What is the best treatment and the most cost effective treatment for patients with idiopathic pulmonary fibrosis (IPF): advice on breathlessness, or advice on breathlessness and oxygen to use whilst walking and doing other daily activities at home?
| ISRCTN | ISRCTN16366011 |
|---|---|
| DOI | https://doi.org/10.1186/ISRCTN16366011 |
| EudraCT/CTIS number | 2021-003535-29 |
| IRAS number | 1004392 |
| Secondary identifying numbers | RG_20-147, IRAS 1004392 |
- Submission date
- 19/02/2022
- Registration date
- 27/05/2022
- Last edited
- 16/01/2025
- Recruitment status
- No longer recruiting
- Overall study status
- Completed
- Condition category
- Respiratory
Plain English summary of protocol
Background and study aims
The OXYPuF trial is trying to find out what is the best treatment and the most cost-effective treatment for patients with idiopathic pulmonary fibrosis (IPF) by comparing the results from two groups of participants with IPF; one group will be given advice on breathlessness and the other group will be given advice on breathlessness AND oxygen to use whilst walking and doing other daily activities at home.

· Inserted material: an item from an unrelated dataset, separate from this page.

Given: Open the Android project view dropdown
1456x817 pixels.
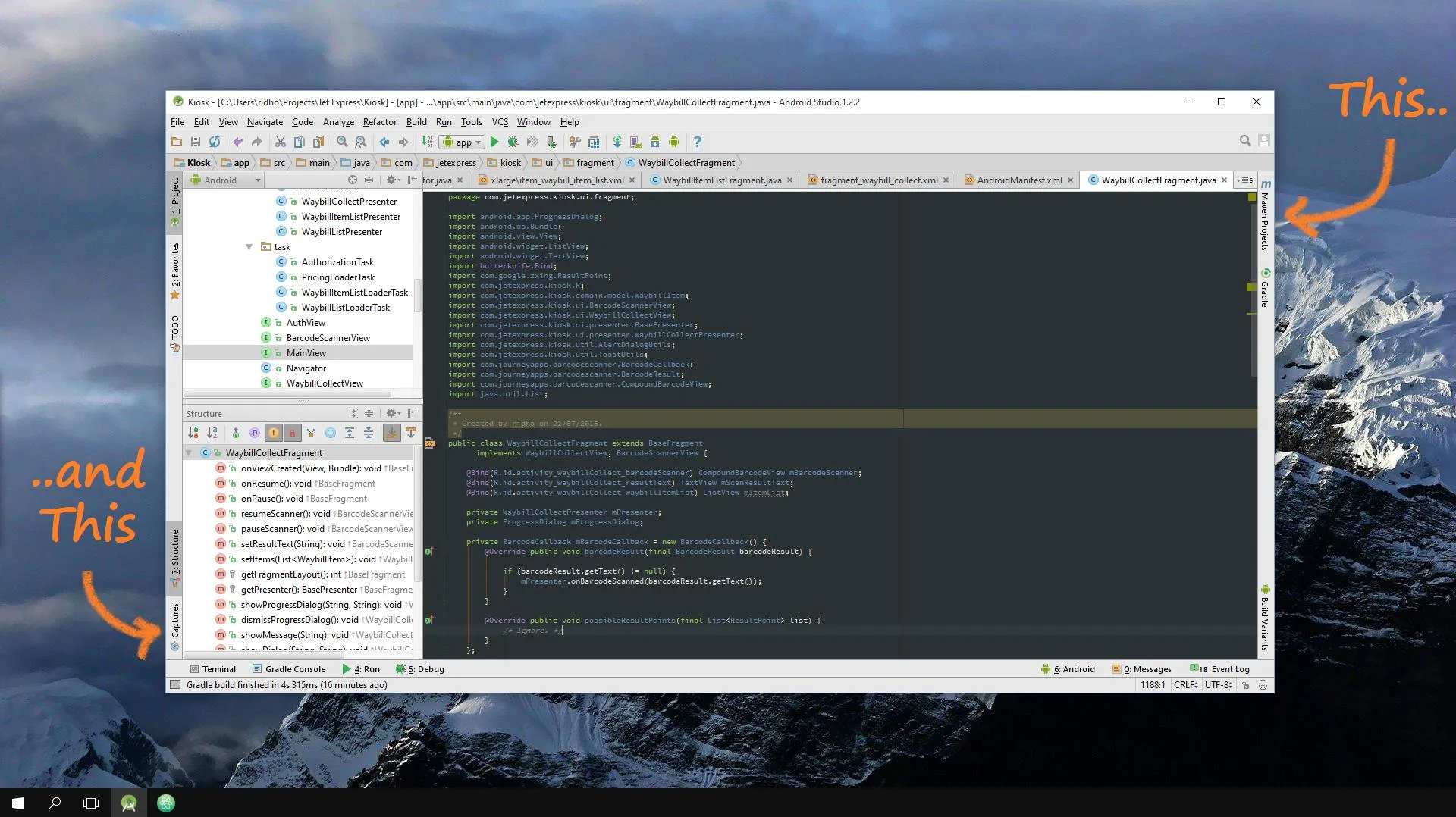Looking at the screenshot, I should pyautogui.click(x=224, y=180).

There is not currently an agreed best way to treat IPF patients with this condition who become breathless and whose blood oxygen levels fall when they exercise - exercise in this context means simple walking. Some hospitals provide advice on how to manage this breathlessness, whilst others arrange for portable oxygen cylinders to be delivered to the patient's home, which the patients can use if they feel breathless.
Who can participate?
This trial will recruit 260 patients with IPF
What does the study involve?
Participants will be randomly allocated to receive printed advice on breathlessness, or the same advice AND oxygen to use when they become breathless.
Factors such as the patient's physical activity, cough and severity of symptoms will be measured over 6 months to find which of these approaches is the best for the patient and the relative cost of providing it.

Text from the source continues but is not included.